Curiosa est un film sur les perspectives masculines et féminines. L’attirance physique est au centre du film dès la première scène, lorsque Pierre ne parle pas à Marie, mais la regarde passer du temps avec sa sœur…
Le directeur de la photographie Simon Roca a tourné le film à l’aide de deux caméras numériques dans le but de renforcer la spontanéité des acteurs. Il a tourné l’intégralité du film avec d’anciens objectifs Leica 50 mm et 85 mm. Il a également utilisé un vieil appareil photo pour prendre des photos en noir et blanc de la scène. Nous avons une photothèque que nous souhaitons honorer indéfiniment.
L’ouverture sexuelle est ce que je veux transmettre à travers ce film
Les cadres s’inspirent du culte français du japonisme et du groupe artistique français Nabis. Dans la scène où Henri écoute Pierre et Marie faire l’amour, nous avons réalisé des gros plans des pieds et des mains de Marie à la japonaise.
Comment a été créé le scénario sur lequel vous avez travaillé avec Raphaëlle ?
Au début, j’écrivais beaucoup jusqu’à ce que je trouve des photos et de la correspondance. J’ai fait des recherches pendant longtemps. Raphaëlle et moi nous sommes efforcés de traduire tous les « échanges » poétiques en dialogues dans le langage le plus moderne et le plus compréhensible. Nous avons beaucoup ri des expressions que Louÿs utilisait dans ses lettres – « fais chica », « roses », etc.

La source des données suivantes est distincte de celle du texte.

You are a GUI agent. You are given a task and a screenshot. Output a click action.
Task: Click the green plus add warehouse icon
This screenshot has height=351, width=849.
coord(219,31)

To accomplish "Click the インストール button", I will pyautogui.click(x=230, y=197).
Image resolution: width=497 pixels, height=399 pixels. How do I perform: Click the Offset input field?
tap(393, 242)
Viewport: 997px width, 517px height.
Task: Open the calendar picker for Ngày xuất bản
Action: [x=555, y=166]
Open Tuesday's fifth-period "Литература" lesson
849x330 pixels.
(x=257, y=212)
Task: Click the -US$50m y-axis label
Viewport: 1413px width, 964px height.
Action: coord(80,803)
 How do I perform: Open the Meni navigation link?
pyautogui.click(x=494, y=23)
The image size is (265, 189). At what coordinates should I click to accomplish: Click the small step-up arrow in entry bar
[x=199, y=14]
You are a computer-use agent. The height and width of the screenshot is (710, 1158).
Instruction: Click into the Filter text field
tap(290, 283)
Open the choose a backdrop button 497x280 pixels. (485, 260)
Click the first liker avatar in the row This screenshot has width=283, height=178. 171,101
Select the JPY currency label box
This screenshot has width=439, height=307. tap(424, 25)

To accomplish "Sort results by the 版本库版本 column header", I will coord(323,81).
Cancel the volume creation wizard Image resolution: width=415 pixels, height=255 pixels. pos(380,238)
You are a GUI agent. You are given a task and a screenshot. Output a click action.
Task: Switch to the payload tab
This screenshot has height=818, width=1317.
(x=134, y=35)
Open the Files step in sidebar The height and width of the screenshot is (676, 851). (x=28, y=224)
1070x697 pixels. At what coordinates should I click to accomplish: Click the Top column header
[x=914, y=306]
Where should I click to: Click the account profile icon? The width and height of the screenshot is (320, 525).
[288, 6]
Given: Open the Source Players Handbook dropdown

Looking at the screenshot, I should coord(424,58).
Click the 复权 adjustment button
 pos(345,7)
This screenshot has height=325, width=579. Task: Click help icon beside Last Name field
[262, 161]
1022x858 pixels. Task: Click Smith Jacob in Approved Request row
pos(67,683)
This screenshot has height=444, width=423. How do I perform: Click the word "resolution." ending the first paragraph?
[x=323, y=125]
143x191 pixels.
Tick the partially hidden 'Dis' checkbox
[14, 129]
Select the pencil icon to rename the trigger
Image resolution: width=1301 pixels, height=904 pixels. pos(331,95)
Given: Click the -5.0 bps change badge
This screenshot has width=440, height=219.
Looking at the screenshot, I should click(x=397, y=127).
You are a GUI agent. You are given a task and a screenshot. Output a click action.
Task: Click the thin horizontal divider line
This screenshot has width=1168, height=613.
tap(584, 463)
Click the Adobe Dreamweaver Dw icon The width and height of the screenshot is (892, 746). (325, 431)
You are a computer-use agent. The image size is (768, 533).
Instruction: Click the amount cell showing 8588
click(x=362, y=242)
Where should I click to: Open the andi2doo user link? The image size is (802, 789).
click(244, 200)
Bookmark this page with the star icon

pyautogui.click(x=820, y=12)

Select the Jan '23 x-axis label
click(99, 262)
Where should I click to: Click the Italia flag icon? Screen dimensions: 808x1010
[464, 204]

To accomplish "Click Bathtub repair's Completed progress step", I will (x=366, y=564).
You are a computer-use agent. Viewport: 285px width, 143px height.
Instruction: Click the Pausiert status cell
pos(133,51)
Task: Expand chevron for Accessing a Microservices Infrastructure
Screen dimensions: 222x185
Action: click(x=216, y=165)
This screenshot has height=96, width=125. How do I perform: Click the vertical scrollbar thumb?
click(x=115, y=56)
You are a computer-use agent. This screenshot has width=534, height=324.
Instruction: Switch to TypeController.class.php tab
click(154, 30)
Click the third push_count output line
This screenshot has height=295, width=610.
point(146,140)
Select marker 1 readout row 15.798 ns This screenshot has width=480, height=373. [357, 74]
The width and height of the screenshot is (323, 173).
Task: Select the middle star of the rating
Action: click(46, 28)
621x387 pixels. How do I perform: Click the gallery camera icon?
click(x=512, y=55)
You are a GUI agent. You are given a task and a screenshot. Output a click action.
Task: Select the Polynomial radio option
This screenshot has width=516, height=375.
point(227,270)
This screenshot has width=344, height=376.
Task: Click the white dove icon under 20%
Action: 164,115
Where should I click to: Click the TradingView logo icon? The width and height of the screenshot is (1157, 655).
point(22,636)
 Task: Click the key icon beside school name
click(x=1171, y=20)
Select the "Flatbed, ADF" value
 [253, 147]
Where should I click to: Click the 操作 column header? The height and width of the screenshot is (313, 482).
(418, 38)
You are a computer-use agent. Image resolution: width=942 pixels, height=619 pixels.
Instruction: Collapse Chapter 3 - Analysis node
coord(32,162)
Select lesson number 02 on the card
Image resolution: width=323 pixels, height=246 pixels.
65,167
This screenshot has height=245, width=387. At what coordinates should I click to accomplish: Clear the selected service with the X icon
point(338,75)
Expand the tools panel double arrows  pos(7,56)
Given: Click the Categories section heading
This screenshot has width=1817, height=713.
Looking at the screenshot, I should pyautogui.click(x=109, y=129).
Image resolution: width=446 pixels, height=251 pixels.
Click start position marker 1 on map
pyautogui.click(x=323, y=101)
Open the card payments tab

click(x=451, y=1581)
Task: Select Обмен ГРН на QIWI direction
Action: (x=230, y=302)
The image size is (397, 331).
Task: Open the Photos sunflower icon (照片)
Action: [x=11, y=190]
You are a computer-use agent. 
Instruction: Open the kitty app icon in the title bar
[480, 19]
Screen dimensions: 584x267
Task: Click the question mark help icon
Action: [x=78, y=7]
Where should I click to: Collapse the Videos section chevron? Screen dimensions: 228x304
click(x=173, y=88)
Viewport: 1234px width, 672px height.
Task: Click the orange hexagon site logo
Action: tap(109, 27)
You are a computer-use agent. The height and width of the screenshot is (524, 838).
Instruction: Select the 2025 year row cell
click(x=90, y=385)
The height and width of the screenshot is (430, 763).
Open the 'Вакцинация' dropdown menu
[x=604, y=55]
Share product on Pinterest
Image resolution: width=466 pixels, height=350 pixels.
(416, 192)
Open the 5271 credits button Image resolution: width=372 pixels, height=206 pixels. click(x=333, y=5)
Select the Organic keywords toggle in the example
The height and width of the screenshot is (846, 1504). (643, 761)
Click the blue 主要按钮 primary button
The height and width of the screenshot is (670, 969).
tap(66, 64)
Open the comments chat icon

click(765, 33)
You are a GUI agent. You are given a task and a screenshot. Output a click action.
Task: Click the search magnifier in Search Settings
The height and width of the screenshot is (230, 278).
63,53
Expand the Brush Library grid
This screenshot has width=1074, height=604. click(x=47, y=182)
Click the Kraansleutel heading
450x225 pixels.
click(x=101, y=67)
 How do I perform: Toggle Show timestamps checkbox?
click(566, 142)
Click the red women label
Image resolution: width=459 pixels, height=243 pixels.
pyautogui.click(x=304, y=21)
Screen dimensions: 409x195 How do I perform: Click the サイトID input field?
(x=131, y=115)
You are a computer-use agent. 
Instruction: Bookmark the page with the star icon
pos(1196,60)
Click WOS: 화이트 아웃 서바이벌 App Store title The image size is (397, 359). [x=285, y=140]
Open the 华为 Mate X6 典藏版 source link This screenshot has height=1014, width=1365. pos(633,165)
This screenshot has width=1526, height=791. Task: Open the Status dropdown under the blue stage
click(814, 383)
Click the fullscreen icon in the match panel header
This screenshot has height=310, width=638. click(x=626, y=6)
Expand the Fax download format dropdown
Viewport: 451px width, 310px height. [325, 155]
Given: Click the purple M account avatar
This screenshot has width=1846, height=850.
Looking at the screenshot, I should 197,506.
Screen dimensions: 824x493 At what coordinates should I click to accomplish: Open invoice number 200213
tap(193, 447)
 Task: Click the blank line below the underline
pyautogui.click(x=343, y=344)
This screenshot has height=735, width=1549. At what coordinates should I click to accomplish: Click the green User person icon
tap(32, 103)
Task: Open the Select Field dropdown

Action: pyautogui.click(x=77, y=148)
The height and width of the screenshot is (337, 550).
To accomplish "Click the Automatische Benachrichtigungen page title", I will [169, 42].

En utilisant le dialogue moderne, vous voulez également montrer qu’ils sont des gens modernes.
Oui, en matière d’écriture visuelle, je l’ai apprise de Gérard Brach, scénariste d’Abomination et Vampire Ball de Roman Polanski. Le film a pour vocation de refléter les impulsions de Louÿs sous forme écrite. En tant que réalisateur, les photographies me fascinent autant que lui.
Vous avez travaillé avec quatre des jeunes comédiens français les plus en vue, dont deux ont remporté le César du meilleur espoir masculin ou féminin – Niels Schneider (« Dark Diamond »), Camelia Jordan (« Le Brio ») – et deux ont été nominés au la même catégorie – Noémie Merlant (« Le paradis attendra ») et Benjamin Laverhne (« C’est La Vie ! »). Comment avez-vous réussi à évoquer l’ouverture sexuelle exigée dans le film ?
L’ouverture sexuelle est ce que je souhaite transmettre à travers ce film. Le premier amour fut assez mystérieux pour Pierre et Marie, et ils n’oublièrent jamais l’intensité de leur passion. Le processus de casting pour le rôle a été très long. J’ai choisi Noémia Merlant après l’avoir filmée en studio lors d’une séance où elle prenait diverses poses. Elle est capable de passer d’une fille innocente à une femme perverse et sait jouer avec son corps. Mais sa nudité a provoqué une réaction qui n’était ni sexuelle ni curieuse, et sa pose n’était pas exhibitionniste.
J’ai eu la même séance que Niels Schneider. C’est un acteur très généreux qui endosse des rôles et des personnages complexes par nature haineux et leur donne de l’humanité et de la profondeur. Louÿs, qui est gourmand mais qui nous touche quand même et permet de ne pas juger son caractère selon des critères modernes, n’est autre que le très beau Niels.